"Better a fallen rocket than never a burst of light."
~ Tom Stoppard, The Invention of Love

Thursday, October 6, 2016

Further Thoughts on Crazy Ex-Girlfriend

In my ongoing attempts to figure out how to pitch Crazy Ex-Girlfriend to friends, I’m trying to articulate why the premise doesn’t bother me.  By all rights, it should.  “Woman throws away huge career opportunity to uproot her life for the sake of an ex” sounds awful, no two ways about it.  But when I see it play out on this show, I can’t take my eyes of it.  The series makes a few very smart moves in handling this potentially-very-alienating subject matter (some spoilers.)

First, there’s the ingrained understanding that moving to West Covina for Josh is a legitimately-unbalanced decision for Rebecca to make.  It isn’t painted as romantic.  It’s portrayed as it should be, not a healthy thing to do, and the only way Rebecca copes with that fact is by denying that that’s why she did it.  Her impulsive move and pursuit of Josh are both indicative of the damage that she avoids addressing (not that pursuing Josh is an inherently bad thing to do, but the way Rebecca goes about it, latching onto the idea of him as this perfect “something” that will fix everything she feels is wrong with her, is definitely not good for her.)

Because Rebecca isn’t just a hopeless romantic or a lovable oddball.  The show never loses sight of the fact that, adorable and quirky as she is, she is in fact stalking Josh and doing a ton of ill-advised things that are hurting both her and people she cares about.  She’s a pro at lying to herself and others, but the series is about her very slowly learning to recognize her bad patterns and self-destructive actions and trying to get better.  She has to go too far (way too far) before she can see what she’s doing to herself and those around her.  It’s a lot of “half a step forward, three steps back” with her, and though that journey can be painful to watch, I still just love it.

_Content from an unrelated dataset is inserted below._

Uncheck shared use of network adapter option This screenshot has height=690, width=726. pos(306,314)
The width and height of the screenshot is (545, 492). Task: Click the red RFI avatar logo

Another important element at work here might seem a bit contradictory, but bear with me.  I’ll say it again – moving to West Covina to Josh is not a healthy thing to do.  That said, it’s absolutely right for Rebecca to make a change in her life.  The pilot makes it clear that she’s been depressed for quite a while, numbing herself with too many mood stabilizers while she throws herself into work to distract herself from how empty she feels.  When she hears she’s up for a promotion, she freaks out because she knows she’s supposed to be happy about it but she’s not.  She’s spent ten years going after a life she’s been told she’s supposed to want, but it hasn’t brought her any fulfillment.  I’m not saying she had to move to West Covina (and she of course shouldn’t have done it for Josh,) but it wouldn’t have been right for her to take the promotion, either.  And really, the big mid-season 1 closer “California Christmastime” shows that, whatever her reasons were for coming, West Covina is where Rebecca ought to be.  Josh or no Josh, she’s making friends there, she’s enjoying her work, and she’s making the decisions she wants to make instead the ones her mother has been dictating to her.  Even when those decisions aren’t good, they’re still coming from her, which is the only way she can really figure out what she needs.

And on a related note, while the series opens on a flashback to Rebecca’s time at camp with Josh and then segues directly to adult Rebecca in New York being hit by the “When was the last time you were truly happy?” question, I think it’s crucial that the very opening scene isn’t about Rebecca/Josh.  Instead, it’s about Rebecca doing her “solo” in a show the camp is putting – she’s featured on a single line of “I’m in Love with a Wonderful Guy” from South Pacific, and it absolutely floors her.  By bringing us into her world this way, the show is telling us that it isn’t just about Josh, or even Rebecca’s idealization of Josh.  One of the many things Josh represents for her is “the last time she was truly happy”:  summer camp.  And while Josh was a big part of that, he wasn’t the only part.  It was also a time when she was doing something she loved that made her happy – and, notably, she did it despite her mother’s insistence that she spend her summer doing mock trial instead.  So yes, it’s Josh, but it’s her, too.  Who she was and what she did when she was with him.